Standard Vocabularies

  • Added original_place_name citation property - Records the verbatim place name from a source before normalization to a place entity (e.g., "The Town Of Oakdale" vs the normalized place reference)
  • Added relationship types - neighbor, coworker, housemate for census/social records; apprenticeship, employment, enslavement, relative for occupational and generic kinship relationships
  • Added event types - legal_separation, taxation, voter_registration for legal/administrative events; military_service, stillborn, affiliation for service periods, stillbirths, and memberships
  • Added source types population_register, tax_record, notarial_record - Common European and colonial record types
  • Expanded military source type description - Now includes draft registrations and muster rolls

Participant Object

  • Added properties to participants - Participants across events, relationships, and assertions can now carry per-participant properties like age_at_event, enabling shared events (census, passenger lists) to record individual data without creating separate events per person
  • Participant properties validated against parent entity vocabulary - Event participant properties validated against event_properties, relationship participant properties against relationship_properties, assertion participant properties against event_properties

Assertion Entity

  • Added existential assertions - Assertions no longer require property or participant; an assertion with only subject and evidence asserts the entity's existence, optionally at a specific date (#26)

GEDCOM Import

  • Import HEAD metadata - GEDCOM HEAD record fields (export date, source file, copyright, language, source system/version/corporation, GEDCOM version, character set, notes) are now stored in a metadata section on the GLX archive instead of being discarded after logging
  • Import SUBM metadata - GEDCOM SUBM submitter information (name, address, phone, email, website) is now stored in metadata.submitter on the GLX archive

Data Model

  • Added Metadata type - New top-level metadata field on GLX archives for storing import provenance information
  • Added Submitter type - Nested within metadata to hold submitter contact details

Changed

Specification

  • Removed hard-coded vocabulary counts - Replaced "N standardized type codes" with descriptive text to prevent stale counts as vocabularies grow
  • Improved custom type example - Custom event type example now shows defining custom participant roles (apprentice, master) alongside the custom event type
  • Clarified subject participant role - Documented as preferred over principal

Fixed

Specification

  • Fixed confidence levels example format - Core concepts example now uses the correct label/description structure instead of simple key-value strings
  • Fixed citation GEDCOM mapping - Corrected invalid SOUR.CITN.EXID tag to SOUR.EXID
  • Fixed core-concepts.md formatting - Property Vocabularies heading was merging with preceding table
  • Fixed glossary Secondary Evidence example - Replaced "census records" (primary evidence) with "published indexes, compiled genealogies"

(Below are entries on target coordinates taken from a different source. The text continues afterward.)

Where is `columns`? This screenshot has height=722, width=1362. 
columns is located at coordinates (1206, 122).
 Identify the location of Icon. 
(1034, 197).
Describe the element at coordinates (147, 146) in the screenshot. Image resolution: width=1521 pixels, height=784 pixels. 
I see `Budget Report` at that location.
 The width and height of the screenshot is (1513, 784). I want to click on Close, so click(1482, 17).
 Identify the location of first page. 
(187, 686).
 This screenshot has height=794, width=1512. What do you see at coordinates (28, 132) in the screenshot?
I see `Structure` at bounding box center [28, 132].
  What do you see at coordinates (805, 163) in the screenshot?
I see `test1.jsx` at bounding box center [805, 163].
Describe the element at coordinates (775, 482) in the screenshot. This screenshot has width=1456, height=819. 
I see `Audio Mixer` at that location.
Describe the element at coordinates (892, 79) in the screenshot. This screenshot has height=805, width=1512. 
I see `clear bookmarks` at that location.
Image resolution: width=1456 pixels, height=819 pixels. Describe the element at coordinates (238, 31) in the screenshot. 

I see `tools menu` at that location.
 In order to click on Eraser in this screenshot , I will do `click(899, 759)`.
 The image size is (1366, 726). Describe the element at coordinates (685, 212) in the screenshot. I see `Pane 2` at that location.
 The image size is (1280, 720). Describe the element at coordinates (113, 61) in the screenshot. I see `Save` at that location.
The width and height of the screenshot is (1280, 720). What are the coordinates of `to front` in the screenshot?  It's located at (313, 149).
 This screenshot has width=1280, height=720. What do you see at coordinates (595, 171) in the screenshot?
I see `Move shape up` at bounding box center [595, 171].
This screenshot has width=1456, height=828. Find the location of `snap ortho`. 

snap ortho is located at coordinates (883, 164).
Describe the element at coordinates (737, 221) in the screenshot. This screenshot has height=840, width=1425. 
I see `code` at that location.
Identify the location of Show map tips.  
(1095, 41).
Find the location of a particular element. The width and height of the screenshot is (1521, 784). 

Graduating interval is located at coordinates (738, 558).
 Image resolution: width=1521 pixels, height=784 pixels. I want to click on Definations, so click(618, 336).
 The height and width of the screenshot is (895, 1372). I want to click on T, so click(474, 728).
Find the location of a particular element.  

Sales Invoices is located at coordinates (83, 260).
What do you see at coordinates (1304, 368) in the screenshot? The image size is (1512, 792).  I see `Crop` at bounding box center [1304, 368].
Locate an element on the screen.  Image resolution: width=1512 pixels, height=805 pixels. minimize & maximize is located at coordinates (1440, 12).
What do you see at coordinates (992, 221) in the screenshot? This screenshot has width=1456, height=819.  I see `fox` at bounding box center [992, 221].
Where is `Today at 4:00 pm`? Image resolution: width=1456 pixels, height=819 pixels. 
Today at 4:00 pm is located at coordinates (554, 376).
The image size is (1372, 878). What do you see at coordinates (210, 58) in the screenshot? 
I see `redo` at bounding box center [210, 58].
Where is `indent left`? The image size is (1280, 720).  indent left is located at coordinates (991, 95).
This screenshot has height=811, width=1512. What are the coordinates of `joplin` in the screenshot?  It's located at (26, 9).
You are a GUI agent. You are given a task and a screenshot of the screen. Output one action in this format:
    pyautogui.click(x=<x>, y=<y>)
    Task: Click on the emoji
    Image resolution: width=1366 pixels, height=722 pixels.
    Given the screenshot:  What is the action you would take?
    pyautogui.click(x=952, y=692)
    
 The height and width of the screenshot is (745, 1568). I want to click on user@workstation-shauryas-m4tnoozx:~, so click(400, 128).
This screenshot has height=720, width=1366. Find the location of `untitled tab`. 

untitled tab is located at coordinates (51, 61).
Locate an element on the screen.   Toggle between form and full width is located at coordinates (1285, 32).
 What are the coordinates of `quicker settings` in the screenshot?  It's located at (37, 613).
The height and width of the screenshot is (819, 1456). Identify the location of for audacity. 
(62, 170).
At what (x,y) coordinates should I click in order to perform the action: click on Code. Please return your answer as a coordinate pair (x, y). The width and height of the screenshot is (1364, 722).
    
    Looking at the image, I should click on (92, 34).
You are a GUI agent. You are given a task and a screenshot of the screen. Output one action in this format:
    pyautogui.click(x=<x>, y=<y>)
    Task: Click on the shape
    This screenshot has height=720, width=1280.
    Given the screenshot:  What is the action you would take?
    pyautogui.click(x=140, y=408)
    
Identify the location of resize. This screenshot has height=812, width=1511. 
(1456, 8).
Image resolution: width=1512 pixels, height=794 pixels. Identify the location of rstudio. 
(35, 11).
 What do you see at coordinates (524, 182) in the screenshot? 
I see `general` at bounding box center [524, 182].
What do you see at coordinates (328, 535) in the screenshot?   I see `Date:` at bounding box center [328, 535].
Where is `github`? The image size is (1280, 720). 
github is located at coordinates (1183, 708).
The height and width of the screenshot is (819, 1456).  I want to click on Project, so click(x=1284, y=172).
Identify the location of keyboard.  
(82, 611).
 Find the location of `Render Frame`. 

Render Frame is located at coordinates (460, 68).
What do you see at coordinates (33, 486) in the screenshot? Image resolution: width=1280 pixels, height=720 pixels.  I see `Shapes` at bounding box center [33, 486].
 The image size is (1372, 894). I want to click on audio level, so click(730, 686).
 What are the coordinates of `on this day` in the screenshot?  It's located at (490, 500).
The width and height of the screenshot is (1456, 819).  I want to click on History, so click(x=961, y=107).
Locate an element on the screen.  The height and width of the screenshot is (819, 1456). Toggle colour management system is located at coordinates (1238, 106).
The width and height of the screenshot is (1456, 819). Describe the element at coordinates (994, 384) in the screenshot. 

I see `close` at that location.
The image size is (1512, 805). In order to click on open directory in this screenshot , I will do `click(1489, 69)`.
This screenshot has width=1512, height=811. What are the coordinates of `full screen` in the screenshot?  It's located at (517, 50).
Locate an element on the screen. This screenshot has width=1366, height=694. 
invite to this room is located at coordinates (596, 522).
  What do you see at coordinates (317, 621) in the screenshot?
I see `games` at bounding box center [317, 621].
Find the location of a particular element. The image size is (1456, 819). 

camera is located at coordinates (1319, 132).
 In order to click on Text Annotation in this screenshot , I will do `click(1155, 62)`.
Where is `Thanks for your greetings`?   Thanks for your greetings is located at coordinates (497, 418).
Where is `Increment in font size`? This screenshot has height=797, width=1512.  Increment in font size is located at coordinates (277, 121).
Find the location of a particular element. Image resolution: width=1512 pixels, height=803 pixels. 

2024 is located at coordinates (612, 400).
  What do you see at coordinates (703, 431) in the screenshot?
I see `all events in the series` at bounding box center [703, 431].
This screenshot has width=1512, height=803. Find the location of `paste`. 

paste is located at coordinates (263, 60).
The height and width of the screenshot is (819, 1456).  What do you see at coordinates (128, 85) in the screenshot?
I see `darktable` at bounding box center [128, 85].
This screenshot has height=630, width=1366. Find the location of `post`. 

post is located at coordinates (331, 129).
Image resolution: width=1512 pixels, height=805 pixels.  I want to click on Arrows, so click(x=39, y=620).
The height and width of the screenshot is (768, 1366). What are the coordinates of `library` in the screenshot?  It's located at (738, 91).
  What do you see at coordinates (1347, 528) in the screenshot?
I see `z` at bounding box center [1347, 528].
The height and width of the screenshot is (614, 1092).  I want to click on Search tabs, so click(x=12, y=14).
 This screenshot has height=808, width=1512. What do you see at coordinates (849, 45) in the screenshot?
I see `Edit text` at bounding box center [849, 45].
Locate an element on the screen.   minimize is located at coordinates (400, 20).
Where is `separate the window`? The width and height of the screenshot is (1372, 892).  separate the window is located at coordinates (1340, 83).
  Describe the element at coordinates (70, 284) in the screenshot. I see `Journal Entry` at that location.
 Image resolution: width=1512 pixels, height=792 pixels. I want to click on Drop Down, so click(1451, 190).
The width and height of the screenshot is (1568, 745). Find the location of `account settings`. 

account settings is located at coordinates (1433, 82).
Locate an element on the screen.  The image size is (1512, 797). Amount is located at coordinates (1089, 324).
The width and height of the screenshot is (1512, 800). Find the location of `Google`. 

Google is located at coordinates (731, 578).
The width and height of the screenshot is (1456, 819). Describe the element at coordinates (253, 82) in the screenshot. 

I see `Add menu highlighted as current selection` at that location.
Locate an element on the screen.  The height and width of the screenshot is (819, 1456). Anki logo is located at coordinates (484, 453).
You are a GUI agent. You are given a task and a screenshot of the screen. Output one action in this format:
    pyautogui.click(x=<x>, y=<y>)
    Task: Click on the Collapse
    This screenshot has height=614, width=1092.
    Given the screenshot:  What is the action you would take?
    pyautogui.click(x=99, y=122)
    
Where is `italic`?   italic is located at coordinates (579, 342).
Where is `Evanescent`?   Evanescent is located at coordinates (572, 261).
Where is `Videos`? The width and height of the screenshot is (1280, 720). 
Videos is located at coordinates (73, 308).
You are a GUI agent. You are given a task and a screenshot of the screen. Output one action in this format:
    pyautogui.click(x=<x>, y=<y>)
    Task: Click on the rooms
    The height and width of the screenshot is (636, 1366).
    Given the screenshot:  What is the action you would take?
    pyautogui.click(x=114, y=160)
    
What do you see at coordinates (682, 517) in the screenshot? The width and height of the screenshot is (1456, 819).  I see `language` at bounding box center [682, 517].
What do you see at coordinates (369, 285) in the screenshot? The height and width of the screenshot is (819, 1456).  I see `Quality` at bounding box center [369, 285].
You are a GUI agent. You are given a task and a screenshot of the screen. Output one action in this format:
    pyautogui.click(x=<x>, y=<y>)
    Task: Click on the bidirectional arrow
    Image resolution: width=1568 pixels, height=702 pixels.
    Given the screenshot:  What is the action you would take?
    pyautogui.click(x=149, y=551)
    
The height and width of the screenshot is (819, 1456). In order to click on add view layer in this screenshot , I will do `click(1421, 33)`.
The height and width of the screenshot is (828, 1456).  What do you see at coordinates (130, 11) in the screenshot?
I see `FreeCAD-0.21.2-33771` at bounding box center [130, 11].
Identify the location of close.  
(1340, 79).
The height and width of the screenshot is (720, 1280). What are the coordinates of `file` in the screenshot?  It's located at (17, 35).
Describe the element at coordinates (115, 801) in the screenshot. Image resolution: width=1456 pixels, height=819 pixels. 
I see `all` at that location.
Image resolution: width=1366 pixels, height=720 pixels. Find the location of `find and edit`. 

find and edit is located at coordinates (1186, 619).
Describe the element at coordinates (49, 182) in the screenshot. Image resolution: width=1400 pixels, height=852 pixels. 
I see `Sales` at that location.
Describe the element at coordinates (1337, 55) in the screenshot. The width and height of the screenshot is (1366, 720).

[0.0.0-beta.5] - 2026-03-06

Added

Standard Vocabularies

  • Added url and accessed properties for digital sources - Sources can now record a url property, and citations can record an accessed date for when an online source was last verified (#21)
  • Added race person property - Temporal string property for recording racial classifications as they appear in historical documents such as census records (#24)
  • Added url and external_ids citation properties - Citations can now record a direct URL to cited material and external identifiers (e.g., FamilySearch ARK) for record-level specificity (#23)
  • Added type field to external_ids property - All external_ids properties (person, source, citation, repository) now support a structured fields.type to record the issuing authority (e.g., FamilySearch URI from GEDCOM EXID.TYPE) (#32)
  • Added type field to name property - Name property now supports a fields.type to classify name usage (e.g., birth, married, alias) (#25)

Assertion Entity

  • Added status field to assertion entity — Assertions can now record a research status (e.g., proven, disproven, speculative) independently of confidence, allowing researchers to distinguish between certainty and verification state (#27)

GEDCOM Import

  • Import NAME.TYPE subfield - GEDCOM NAME.TYPE values (BIRTH, MARRIED, AKA, etc.) are now lowercased and stored in the name property's type field (#25)
  • Import EXID on citations - GEDCOM 7.0 EXID tags on source citations are now imported as external_ids citation properties (#32)
  • Structured EXID import - GEDCOM EXID.TYPE is now stored in fields.type instead of being concatenated into the ID string; applies to all entity types (#32)

Fixed

GEDCOM Import

  • Multiple GEDCOM NAME records no longer silently dropped (#29) - When a person has multiple NAME records (birth name, married name, etc.), all names are now stored as a temporal list instead of only keeping the last one
  • FAM event processing no longer depends on HUSB/WIFE tag order (#15) - Family events (CENS, ENGA, MARB, etc.) are now collected in a first pass and processed after spouse IDs are extracted, so GEDCOM tag order no longer matters
  • Census NOTE no longer discarded when SOUR exists (#30) - NOTE text on CENS records is now appended to existing citation notes when SOUR sub-records are present, instead of being silently lost
  • Marriage/divorce events use start_event/end_event instead of properties - GEDCOM MARR and DIV events are now correctly linked to relationships via the top-level start_event and end_event fields, eliminating non-vocabulary marriage_event/divorce_event property warnings
  • Append residence on PLAC-without-DATE instead of overwriting - When residence came from a GEDCOM RESI tag or census-derived CENS data with a PLAC but no DATE, the residence property was overwritten instead of appended (#22)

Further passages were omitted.